When preparing for surgery, a person should follow the advice of their surgeon and anesthetist. The surgical team will provide information on the following:
- whether the person needs to avoid eating or drinking in the hours before the operation
- whether the person needs to stop taking certain medications before the operation
- whether it will be necessary to stay in the hospital overnight and, if so, for how long
- what a person needs to bring with them to the hospital
In general, a person should make the following preparations for surgery:
- quitting smoking, as smoking can increase the risk of complications during and after surgery
- avoiding alcohol and recreational drugs, as these could affect how the body metabolizes the anesthetic
- performing muscle-strengthening exercises to help aid recovery from surgery
- ensuring that their health insurance coverage is in order
- arranging for someone to take them home following the surgery
- arranging for someone to check in on them regularly after the surgery, if they live alone
- ensuring that they have easy access to things they may need within the home when they return from surgery
- ensuring that they have meals ready to eat when they return from surgery
A person can typically return home within 1–3 days of hip replacement surgery.
Doctors usually recommend that people begin walking within 12–18 hours of the surgery. A physical therapist may suggest exercises to help strengthen the tissues around the new hip to reduce the risk of dislocation. If a person’s recovery is slow, they may need to spend some time in a rehabilitation care facility.
People can usually resume their normal activities within about 6–8 weeks. A doctor will inform them when they can drive, but they should check that they will still have coverage from their insurance company. People should also ask their surgeon or physical therapist for advice on which activities and sports they can take part in safely.

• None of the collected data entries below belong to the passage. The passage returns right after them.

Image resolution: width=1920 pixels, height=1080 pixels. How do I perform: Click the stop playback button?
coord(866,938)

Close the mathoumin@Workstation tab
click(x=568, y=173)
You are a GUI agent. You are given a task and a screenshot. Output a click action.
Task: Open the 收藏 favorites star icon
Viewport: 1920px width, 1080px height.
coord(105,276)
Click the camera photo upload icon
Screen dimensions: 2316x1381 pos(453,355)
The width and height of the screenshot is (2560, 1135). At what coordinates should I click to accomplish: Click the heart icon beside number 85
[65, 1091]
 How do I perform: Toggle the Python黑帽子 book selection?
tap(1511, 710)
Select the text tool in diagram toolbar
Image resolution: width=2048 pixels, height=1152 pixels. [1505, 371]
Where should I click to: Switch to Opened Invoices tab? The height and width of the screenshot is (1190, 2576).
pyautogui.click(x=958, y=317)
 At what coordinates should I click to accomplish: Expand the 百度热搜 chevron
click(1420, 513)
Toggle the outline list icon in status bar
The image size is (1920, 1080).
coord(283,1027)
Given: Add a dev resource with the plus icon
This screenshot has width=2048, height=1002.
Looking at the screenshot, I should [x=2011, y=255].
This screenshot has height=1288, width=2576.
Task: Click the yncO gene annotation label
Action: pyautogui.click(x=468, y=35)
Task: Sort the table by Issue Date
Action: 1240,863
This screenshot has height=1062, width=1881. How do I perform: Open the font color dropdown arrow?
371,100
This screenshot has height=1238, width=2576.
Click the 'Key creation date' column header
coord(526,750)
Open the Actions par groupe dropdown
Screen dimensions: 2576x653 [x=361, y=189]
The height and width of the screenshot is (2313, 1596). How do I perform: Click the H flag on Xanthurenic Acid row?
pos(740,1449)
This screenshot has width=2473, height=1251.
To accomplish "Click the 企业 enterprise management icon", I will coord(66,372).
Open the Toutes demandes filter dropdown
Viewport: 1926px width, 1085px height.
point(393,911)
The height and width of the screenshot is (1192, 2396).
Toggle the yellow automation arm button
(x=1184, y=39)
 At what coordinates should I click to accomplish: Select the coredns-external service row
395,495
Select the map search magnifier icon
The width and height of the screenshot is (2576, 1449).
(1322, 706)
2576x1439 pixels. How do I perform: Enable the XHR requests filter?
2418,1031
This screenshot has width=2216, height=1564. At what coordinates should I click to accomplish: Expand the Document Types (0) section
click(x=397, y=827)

People who have relatively sedentary jobs may be able to return to work after about 6 weeks. Those with more active jobs may be able to return to work after about 3 months. If a person’s job involves heavy manual labor, they may wish to consider changing to lighter duties, if possible.
A person who has had a hip replacement can expect to experience less pain and increased mobility.
The Arthritis Foundation provides the following statistics on hip replacement success rates among people who underwent their first surgery between the years 1993 and 2005:
- 90% of people who reported moderate pain before surgery reported mild or no pain 5 years after surgery.
- 89% of people who reported severe pain before surgery reported mild or no pain 5 years following surgery.
Rheumatoid arthritis is an autoimmune condition that causes inflammation, pain, and stiffness in the joints. The condition can affect any joints within the body, including the hip joints. People living with RA of the hip may require hip replacement surgery if their condition causes severe pain and a loss of mobility.
During the procedure, a surgeon will remove the damaged or diseased joint and replace it with a new, artificial joint. People can usually return home within a matter of days, though full recovery may take weeks or months.
Overall, the success rates for hip replacement surgery are good. However, anyone who is considering the procedure should talk with their doctor about the potential risks and benefits involved. A doctor can also advise the person on the steps they need to take when preparing for the surgery.